I've spent a lot of my career as a programmer and game designer working closely with research professors in R1 university settings (in both education and computer science), and I've particularly worked in contexts that required researchers to engage in interdisciplinary work. And they're all smart people (of course), but the silofication of various academic disciplines and specialties is obviously real and pragmatically unavoidable, and it clearly casts a long shadow on what kind of research gets done. No one can know everything, and no one can really even know too much of anything out of their own specialties within their own disciplines - there's simply too much to know. There are a lot of contexts where "deep" is emphasized over "broad" for good reasons. But I think the potential for researchers to cheaply and quickly and silently ask questions outside of their own specializations, to get fast survey level understandings of domains outside of their own expertise, is potentially a huge deal for the kinds of questions they can productively ask.

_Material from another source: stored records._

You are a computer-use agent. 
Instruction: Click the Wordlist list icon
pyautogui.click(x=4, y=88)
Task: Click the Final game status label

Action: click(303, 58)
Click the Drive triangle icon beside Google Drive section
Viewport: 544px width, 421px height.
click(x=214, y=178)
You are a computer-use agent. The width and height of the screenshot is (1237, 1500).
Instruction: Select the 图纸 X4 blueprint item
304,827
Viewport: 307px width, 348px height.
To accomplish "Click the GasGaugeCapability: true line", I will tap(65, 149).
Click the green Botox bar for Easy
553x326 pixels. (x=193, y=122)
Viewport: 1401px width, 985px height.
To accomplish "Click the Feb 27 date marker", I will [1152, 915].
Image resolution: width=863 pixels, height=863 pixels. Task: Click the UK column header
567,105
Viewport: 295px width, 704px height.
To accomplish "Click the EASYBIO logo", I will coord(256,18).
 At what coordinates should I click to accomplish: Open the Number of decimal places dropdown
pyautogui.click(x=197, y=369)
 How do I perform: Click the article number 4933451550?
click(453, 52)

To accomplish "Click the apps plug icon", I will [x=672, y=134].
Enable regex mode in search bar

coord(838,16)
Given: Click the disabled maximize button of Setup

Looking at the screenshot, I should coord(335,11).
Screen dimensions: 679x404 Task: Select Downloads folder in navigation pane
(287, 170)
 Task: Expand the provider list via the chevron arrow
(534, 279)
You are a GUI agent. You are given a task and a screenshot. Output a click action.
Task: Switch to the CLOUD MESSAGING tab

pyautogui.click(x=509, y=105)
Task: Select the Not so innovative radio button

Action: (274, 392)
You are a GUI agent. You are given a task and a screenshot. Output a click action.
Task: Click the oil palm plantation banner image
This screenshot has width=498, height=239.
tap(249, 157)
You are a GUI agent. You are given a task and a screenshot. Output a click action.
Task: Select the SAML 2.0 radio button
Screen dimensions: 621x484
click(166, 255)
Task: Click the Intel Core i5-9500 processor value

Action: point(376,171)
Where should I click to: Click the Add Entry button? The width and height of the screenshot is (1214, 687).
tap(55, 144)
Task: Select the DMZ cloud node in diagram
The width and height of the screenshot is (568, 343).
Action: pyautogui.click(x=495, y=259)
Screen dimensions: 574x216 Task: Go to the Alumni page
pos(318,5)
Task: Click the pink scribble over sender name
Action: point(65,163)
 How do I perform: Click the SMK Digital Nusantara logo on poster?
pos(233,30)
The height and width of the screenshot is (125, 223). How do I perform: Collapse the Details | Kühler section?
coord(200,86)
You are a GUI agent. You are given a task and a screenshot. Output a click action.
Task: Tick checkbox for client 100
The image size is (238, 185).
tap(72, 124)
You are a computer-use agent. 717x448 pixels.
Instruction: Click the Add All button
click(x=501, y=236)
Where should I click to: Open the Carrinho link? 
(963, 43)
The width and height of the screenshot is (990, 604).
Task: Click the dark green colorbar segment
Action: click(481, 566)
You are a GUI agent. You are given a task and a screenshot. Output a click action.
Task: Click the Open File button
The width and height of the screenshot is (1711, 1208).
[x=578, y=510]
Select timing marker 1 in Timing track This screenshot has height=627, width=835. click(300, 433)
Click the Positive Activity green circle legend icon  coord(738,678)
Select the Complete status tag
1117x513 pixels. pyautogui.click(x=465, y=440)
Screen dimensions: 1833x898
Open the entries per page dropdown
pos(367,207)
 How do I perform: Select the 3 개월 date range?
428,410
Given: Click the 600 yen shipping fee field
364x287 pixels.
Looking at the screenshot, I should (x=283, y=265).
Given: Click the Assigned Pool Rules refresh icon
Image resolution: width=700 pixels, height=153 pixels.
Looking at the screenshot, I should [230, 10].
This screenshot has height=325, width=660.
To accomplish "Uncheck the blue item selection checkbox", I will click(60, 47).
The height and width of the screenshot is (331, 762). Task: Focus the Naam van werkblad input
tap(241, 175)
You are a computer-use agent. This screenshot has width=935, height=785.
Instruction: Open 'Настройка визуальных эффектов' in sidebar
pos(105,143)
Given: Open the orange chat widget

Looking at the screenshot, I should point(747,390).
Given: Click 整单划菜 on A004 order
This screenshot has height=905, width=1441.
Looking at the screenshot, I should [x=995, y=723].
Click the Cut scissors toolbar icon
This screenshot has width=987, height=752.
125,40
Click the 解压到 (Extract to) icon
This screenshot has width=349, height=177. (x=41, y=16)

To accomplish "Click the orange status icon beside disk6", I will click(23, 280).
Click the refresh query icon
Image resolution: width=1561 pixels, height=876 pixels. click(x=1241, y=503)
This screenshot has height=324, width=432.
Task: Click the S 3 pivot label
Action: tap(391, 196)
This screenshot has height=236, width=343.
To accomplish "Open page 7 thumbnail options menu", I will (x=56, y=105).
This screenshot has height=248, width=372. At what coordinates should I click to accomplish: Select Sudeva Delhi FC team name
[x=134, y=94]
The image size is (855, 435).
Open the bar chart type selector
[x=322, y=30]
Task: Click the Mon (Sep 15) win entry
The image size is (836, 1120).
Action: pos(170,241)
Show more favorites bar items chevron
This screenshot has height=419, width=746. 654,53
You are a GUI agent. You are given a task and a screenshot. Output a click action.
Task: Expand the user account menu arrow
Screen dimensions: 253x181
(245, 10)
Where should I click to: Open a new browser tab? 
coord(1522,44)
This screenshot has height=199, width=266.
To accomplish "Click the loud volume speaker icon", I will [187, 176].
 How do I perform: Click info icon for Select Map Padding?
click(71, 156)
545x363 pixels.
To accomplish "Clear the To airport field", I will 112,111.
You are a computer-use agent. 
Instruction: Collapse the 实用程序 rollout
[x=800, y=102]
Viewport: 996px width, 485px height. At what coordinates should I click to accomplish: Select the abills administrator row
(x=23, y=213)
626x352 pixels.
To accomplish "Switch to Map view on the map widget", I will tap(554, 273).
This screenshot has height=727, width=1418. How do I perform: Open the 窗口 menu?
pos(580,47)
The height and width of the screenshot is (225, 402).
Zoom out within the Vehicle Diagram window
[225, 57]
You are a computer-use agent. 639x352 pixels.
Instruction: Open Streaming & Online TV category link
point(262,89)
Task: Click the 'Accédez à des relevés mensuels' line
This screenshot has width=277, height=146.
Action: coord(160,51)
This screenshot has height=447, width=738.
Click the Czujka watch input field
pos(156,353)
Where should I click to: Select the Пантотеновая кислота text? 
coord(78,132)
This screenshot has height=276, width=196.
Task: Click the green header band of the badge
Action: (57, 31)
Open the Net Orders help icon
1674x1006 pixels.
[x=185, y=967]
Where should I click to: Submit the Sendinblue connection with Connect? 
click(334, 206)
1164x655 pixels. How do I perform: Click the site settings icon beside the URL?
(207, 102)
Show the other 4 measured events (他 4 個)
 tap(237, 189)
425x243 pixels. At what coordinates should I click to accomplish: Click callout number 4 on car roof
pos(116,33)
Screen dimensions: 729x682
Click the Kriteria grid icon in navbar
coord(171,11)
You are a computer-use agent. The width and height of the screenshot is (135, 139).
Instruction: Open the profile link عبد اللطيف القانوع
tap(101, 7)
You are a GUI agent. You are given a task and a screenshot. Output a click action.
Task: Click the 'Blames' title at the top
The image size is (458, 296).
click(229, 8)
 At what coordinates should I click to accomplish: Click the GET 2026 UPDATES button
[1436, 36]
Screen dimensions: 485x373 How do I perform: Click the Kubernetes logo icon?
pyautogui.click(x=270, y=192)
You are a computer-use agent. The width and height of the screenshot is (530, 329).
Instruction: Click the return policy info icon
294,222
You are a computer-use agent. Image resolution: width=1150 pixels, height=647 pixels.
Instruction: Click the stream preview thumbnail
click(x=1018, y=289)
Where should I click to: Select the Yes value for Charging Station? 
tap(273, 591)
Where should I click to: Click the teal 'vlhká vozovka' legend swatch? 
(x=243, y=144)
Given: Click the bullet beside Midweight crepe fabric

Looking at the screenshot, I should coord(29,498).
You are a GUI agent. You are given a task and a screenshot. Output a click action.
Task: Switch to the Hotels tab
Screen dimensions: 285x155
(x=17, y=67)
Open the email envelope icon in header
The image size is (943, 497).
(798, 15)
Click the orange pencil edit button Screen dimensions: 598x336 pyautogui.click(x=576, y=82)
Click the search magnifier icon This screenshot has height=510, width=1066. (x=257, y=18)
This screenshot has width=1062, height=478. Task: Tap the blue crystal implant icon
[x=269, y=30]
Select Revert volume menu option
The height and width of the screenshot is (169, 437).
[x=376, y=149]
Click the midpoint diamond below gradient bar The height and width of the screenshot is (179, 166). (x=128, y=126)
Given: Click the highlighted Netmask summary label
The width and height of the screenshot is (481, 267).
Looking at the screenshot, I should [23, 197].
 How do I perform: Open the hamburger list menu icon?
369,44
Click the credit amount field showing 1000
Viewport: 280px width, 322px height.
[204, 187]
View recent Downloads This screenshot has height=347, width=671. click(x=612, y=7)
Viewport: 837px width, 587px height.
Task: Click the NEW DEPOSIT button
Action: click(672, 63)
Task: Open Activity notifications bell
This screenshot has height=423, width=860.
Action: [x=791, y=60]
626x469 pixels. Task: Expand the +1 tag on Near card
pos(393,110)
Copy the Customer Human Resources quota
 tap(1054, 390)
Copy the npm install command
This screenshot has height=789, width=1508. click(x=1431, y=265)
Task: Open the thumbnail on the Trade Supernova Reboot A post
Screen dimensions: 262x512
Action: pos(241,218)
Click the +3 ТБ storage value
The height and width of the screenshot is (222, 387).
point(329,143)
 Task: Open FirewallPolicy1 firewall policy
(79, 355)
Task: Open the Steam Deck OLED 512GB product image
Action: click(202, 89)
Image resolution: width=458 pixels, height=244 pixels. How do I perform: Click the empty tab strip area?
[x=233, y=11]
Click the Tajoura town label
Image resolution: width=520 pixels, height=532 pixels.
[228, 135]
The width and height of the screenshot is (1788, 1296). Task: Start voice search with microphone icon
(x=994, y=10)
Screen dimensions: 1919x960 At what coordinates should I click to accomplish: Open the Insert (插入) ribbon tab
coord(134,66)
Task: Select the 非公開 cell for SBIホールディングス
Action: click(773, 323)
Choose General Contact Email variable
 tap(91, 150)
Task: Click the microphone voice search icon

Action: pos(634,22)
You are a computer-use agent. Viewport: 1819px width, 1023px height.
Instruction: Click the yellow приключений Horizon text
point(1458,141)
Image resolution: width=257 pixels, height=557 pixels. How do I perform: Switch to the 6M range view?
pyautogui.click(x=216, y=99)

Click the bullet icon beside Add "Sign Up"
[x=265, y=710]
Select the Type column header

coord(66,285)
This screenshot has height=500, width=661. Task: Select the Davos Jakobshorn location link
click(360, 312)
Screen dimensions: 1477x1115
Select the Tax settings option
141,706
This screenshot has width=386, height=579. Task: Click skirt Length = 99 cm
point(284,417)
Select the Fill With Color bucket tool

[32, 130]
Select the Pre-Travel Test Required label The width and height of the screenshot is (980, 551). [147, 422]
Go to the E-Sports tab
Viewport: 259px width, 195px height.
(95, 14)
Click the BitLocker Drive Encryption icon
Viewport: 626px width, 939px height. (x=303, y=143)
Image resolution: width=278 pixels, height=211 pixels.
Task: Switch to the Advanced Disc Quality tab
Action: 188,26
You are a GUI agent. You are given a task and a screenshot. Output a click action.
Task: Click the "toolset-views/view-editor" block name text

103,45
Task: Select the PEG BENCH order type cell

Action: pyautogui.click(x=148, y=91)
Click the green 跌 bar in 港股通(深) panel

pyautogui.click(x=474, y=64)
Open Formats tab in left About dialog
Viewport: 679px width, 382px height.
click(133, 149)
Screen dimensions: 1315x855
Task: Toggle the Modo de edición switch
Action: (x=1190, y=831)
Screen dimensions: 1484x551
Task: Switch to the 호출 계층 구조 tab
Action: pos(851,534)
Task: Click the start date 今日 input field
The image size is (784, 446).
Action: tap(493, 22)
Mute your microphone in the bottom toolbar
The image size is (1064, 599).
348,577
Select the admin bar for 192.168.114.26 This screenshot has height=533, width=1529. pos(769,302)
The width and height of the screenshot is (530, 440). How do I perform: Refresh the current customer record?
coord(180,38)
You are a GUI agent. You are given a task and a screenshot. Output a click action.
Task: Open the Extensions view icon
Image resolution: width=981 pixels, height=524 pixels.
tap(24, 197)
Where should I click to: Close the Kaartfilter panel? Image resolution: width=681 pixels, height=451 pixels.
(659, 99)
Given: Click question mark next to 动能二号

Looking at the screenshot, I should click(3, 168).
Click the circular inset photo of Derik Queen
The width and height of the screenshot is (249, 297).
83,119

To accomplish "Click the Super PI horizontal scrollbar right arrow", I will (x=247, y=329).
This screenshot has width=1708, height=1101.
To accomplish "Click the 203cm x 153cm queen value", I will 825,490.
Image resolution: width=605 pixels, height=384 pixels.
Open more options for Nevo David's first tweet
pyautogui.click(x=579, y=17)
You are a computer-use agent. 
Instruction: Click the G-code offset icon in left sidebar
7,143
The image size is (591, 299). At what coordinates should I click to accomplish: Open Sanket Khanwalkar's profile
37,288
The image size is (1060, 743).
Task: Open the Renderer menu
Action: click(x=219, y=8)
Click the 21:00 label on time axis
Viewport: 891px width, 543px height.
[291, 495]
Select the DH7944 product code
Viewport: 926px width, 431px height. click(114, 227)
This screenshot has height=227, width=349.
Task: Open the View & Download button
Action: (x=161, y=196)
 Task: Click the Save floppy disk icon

But, insofar as any of this is true, it's a very different way of harnessing of AI than just taking AI and trying to see if it will produce new solutions to existing, hard, well-defined problems. But who knows, maybe I'm wrong in all of this.
A reason used to justify these massive cuts is that AI will soon replace traditional research. This post demonstrates this assumption is likely false.
I mean, there ought to be an element of abstract thought, abstract reasoning, abstract inter-linking of concepts, etc, to enable mathematicians to solve complex math theorems and problems.
What am I missing?
I don't know if it's intentional, but the word "AI" means different things almost every year now. Its worse than papers getting released with "LLMs unable to do basic math" and then you see they used GPT-3 for the study.